The restaurant world staggered a bit this week when Thomas Keller, perhaps the most respected and important chef in America, took a public beating from New York’s Department of Health. Per Se (where meals cost $300 per person or more) dropped from A to C in the city’s public grading system.
Within days, much of the industry rushed to the chef’s defense, spearheaded by an unlikely hero in New York Post restaurant critic, Steve Cuozzo. In a scathing piece, Cuozzo refers to the inspecting agency as “health Nazis” and picks apart the Per Se inspection as ludicrous and part of an inspection system designed to garner fines for the city government, not protect public safety.

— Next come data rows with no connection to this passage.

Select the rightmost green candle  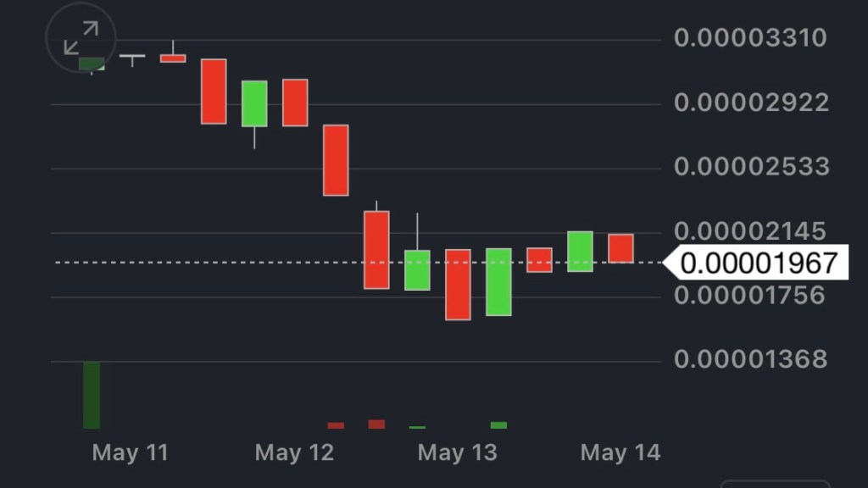(x=580, y=252)
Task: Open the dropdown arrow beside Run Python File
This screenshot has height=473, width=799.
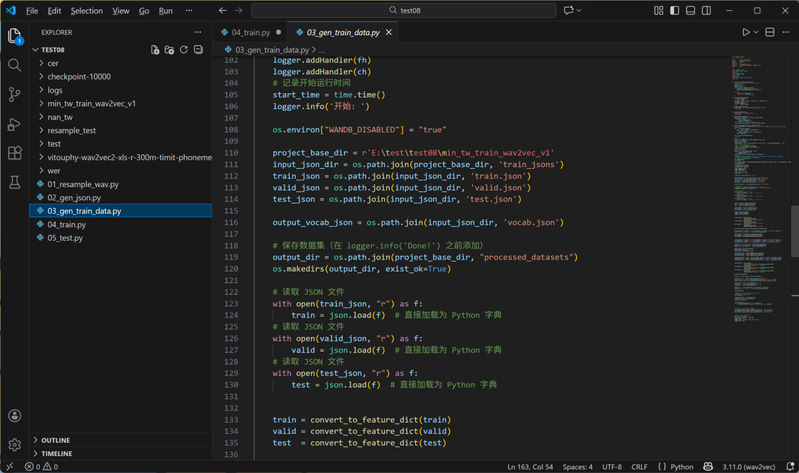Action: [756, 32]
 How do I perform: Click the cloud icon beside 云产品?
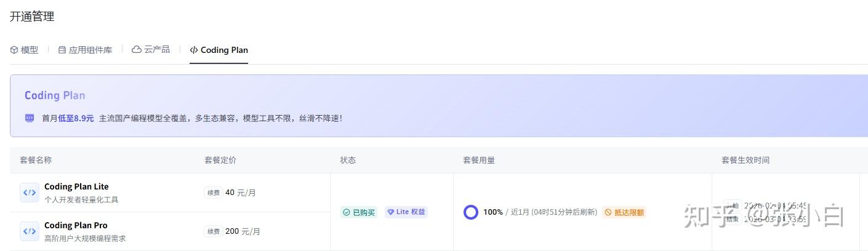(137, 49)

While I agree with Cuozzo that Per Se is a clean safe place to eat, I think most chefs here in Minnesota recognize the violations listed. Although most chefs would support Keller, if they were being honest, they would admit the violations don’t look particularly outlandish or complicated. They are just part of the normal inspection conversation. Cuozzo’s take down, highlights why the grading system includes the public in a discussion without enough information to be useful. Most of his points seem inaccurate and without a real understanding of how inspections work and why the rules exist.

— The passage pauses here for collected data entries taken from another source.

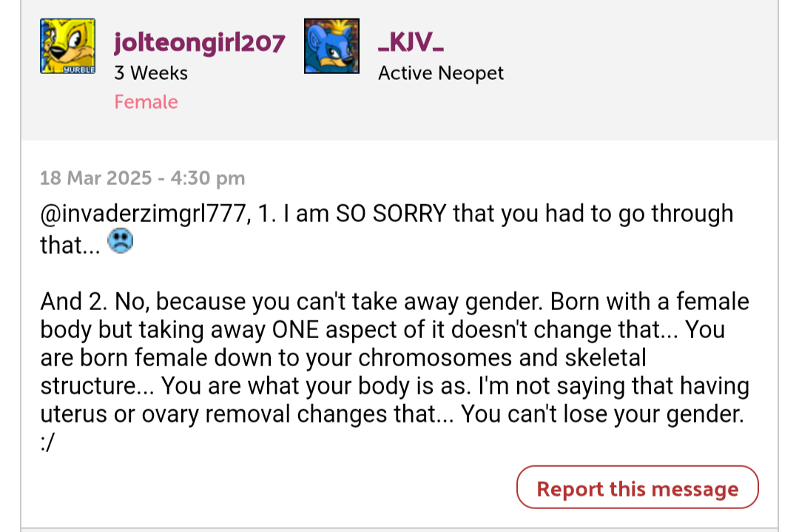This screenshot has height=532, width=799.
Task: Click the blue sad face emoticon
Action: click(121, 241)
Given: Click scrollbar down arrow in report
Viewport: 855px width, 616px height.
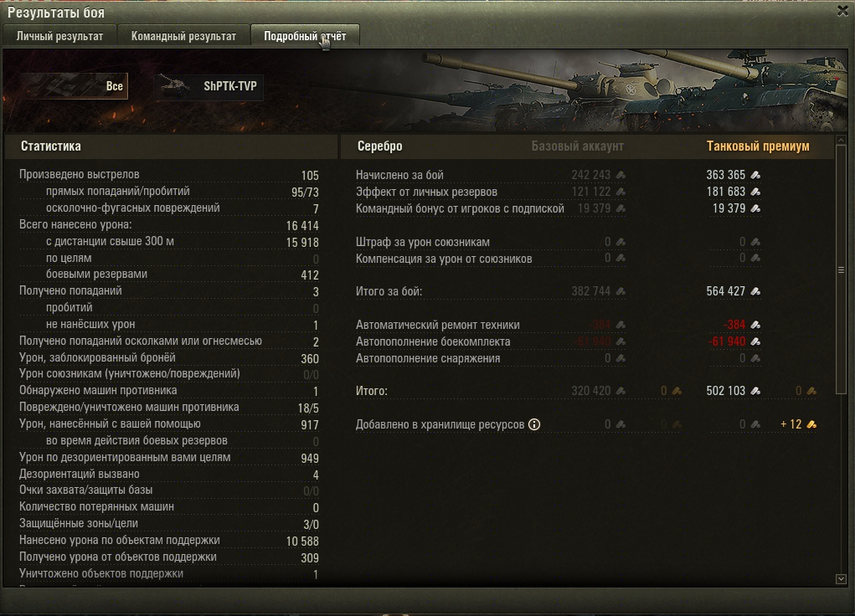Looking at the screenshot, I should tap(841, 579).
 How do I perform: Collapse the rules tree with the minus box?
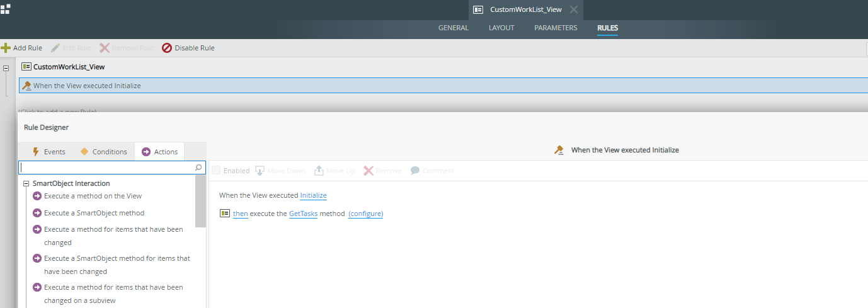point(6,67)
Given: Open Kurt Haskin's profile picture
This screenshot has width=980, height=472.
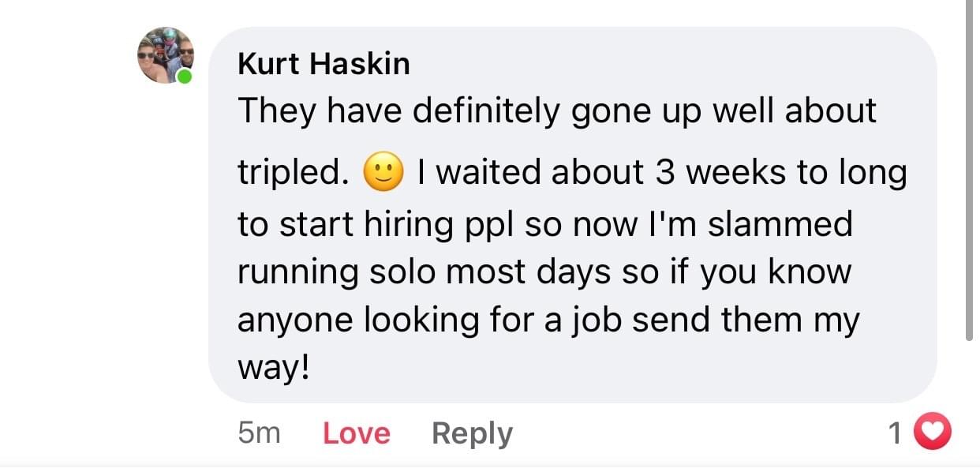Looking at the screenshot, I should click(165, 55).
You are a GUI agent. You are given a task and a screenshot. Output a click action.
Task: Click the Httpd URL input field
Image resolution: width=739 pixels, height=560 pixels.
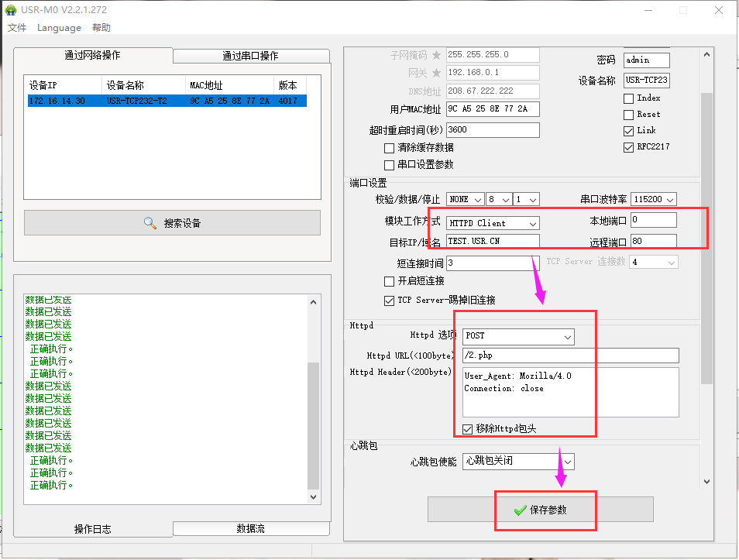(570, 356)
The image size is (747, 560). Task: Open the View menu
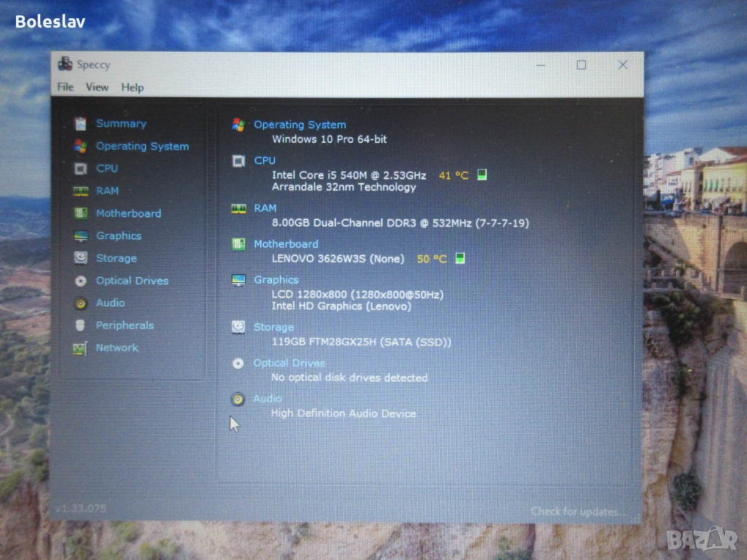tap(97, 88)
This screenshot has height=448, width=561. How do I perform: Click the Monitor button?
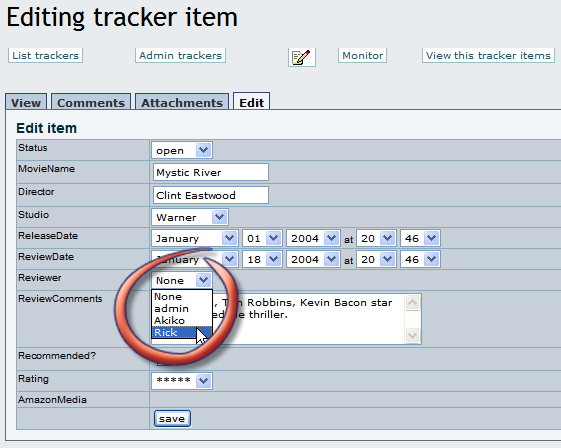[x=362, y=55]
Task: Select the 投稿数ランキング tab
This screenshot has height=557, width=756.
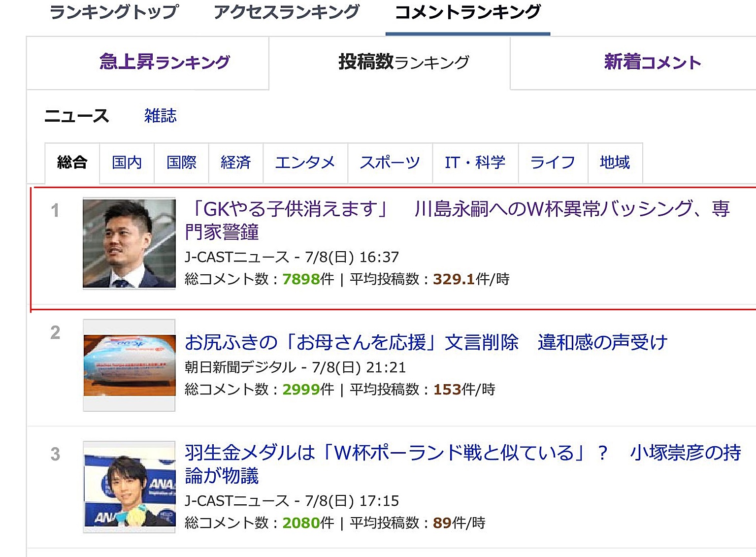Action: 404,63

Food safety focuses on three areas where chefs and cooks can have the most impact: personal hygiene (wash your hands, stay home when you’re sick, keep hair and band-aids out of people’s food), cross contamination (don’t put raw chicken near salad, wash your hands if you touch raw chicken, change your cutting board if it had raw chicken on it), and time and temperature abuse (don’t let food spend time in the “danger zone,” 41-135 Fahrenheit, or if you do, keep it to under four hours and toss it after that).
In reading Cuozzo’s article, the points listed for Per Se fall within the three big no-no categories: “hot food held below 140” ( time and temperature abuse), and “no hand washing facility in the food prep area” (personal hygiene). Later he lists the New York code for cooling sous vide foods, as if it were overly complicated and onerous. Chefs in Minnesota are asked to do much more rigorous HAACP plans to support the same cooking techniques and would probably look at those cooling regulations as normal procedure.*
I do not for a moment believe that Thomas Keller runs a dangerous or C level sanitary restaurant. Likewise the offenses listed don’t give enough information to be useful to a consumer and neither does the grade. Was the handsink violation a matter of an empty soap dispenser, or a trash bin blocking access? Was the time and temperature abuse a single incident or systemic?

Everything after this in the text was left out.